=== Data records ===
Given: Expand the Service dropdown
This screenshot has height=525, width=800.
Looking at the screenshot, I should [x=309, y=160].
===
=== Data records ===
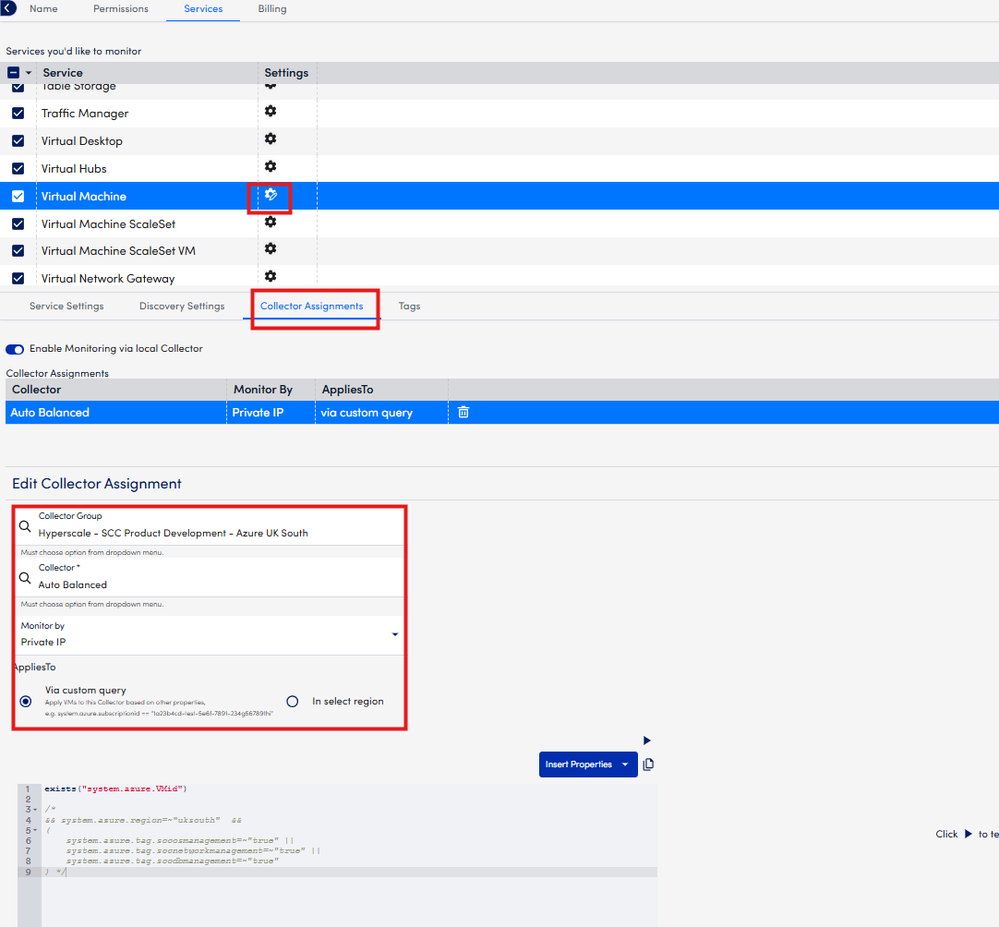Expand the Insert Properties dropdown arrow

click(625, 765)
===
=== Data records ===
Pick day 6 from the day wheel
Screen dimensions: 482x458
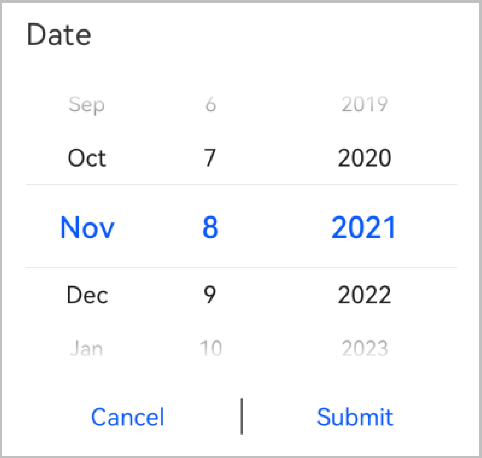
===
## What needs to be done
Within the listing above, the range opens at the line with "Pick day 6 from the day wheel" and closes at the line with "Screen dimensions: 482x458". Reproduce exactly the lines of that range, including both ends.

## Your response
Pick day 6 from the day wheel
Screen dimensions: 482x458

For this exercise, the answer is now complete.